In ML at Scale: Tensor Parallelism, we’ll learn about how to shard a model through tensor parallelism. In this post, we’ll talk about pipeline parallelism— how to slice a model in many sections and then “pipeline” data through them.
Imagine no data parallelism; we have one batch that we’re sending through one model copy. But the model is so big that we have to split it sequentially across four machines in a pipeline parallel fashion. So machine_0
has the first 1/4th of the model, machine_1
has the next one-fourth, and so on.
How would this work?
First, all machines would need to perform the forward pass — we need the output of the last model chunk to be able to calculate a loss.
Once we have the loss, we need to calculate gradients.

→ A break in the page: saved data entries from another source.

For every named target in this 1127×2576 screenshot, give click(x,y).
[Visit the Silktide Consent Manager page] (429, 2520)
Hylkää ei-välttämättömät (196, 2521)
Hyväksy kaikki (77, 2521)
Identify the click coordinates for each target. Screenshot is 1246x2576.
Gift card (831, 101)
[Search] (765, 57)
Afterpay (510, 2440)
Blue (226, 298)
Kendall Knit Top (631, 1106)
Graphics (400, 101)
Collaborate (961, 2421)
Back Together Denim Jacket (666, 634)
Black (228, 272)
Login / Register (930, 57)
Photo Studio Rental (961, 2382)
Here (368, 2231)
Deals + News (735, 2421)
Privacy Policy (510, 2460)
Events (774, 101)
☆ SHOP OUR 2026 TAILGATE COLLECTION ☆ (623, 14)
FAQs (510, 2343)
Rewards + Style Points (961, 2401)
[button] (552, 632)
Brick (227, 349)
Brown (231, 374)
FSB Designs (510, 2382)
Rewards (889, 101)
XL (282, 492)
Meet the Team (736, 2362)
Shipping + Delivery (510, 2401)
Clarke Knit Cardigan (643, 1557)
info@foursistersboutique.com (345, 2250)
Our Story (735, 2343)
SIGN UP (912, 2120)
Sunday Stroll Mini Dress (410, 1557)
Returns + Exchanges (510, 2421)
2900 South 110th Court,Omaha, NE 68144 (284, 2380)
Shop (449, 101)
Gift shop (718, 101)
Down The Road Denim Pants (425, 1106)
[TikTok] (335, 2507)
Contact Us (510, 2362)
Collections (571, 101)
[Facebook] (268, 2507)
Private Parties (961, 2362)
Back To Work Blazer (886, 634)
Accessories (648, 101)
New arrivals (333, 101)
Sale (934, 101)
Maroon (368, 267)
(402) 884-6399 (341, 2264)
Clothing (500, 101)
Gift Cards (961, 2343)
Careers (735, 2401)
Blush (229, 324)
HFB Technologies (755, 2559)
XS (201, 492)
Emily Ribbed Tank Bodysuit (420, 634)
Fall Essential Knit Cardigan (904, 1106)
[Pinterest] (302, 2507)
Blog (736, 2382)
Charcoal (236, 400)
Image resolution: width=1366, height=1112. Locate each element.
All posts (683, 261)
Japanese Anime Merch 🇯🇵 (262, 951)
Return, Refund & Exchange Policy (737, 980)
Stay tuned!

For this, each chunk of the model needs its own activations and the gradients from the previous stage. Therefore, gradients will be calculated from the last chunk all the way back to the first chunk.
Let’s visualize this with a diagram.
As displayed in GPipe [1], here is another way of visualizing it
Think about this: machine_1
, machine_2
and machine_3
will be completely idling while machine_0
executes its forward or backward pass. This is very bad! Given four machines, you want them to be performing meaningful operations as often as possible.
So how can we overlap work between the machines? In the current regime, we can’t. Each time step depends on the value of the previous time step. Instead, we have to change the setup — by breaking our task down into smaller chunks.